**Task directions**
Beginning with the line containing "Instruction: Select the Q4 2022 chart bar", transcribe every line exactly down to the last one in the records below, and drop the pictures.

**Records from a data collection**
______

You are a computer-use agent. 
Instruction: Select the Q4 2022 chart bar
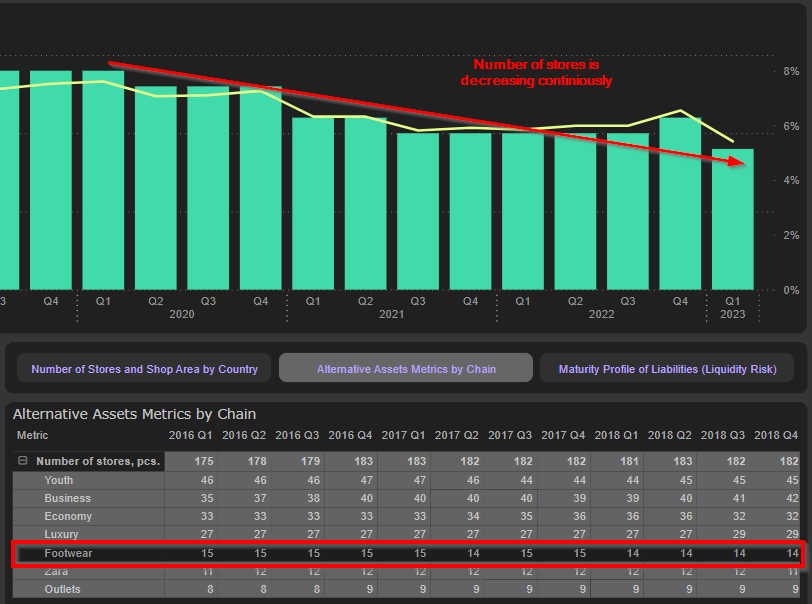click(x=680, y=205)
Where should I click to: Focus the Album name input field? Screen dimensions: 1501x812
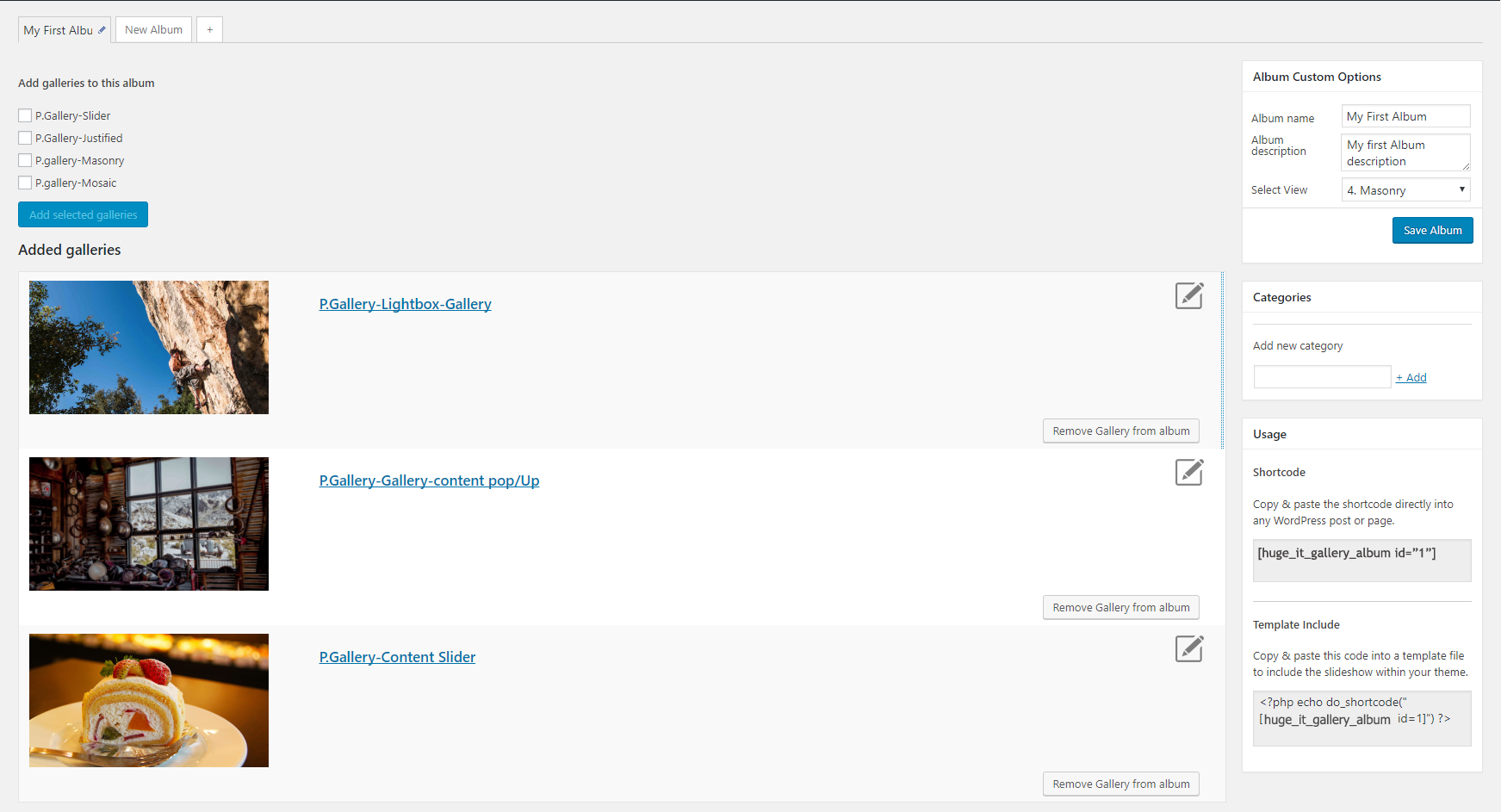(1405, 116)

______

**Answer area**
Instruction: Select the Q4 2022 chart bar
click(x=680, y=205)
Where should I click to: Focus the Album name input field? Screen dimensions: 1501x812
(1405, 116)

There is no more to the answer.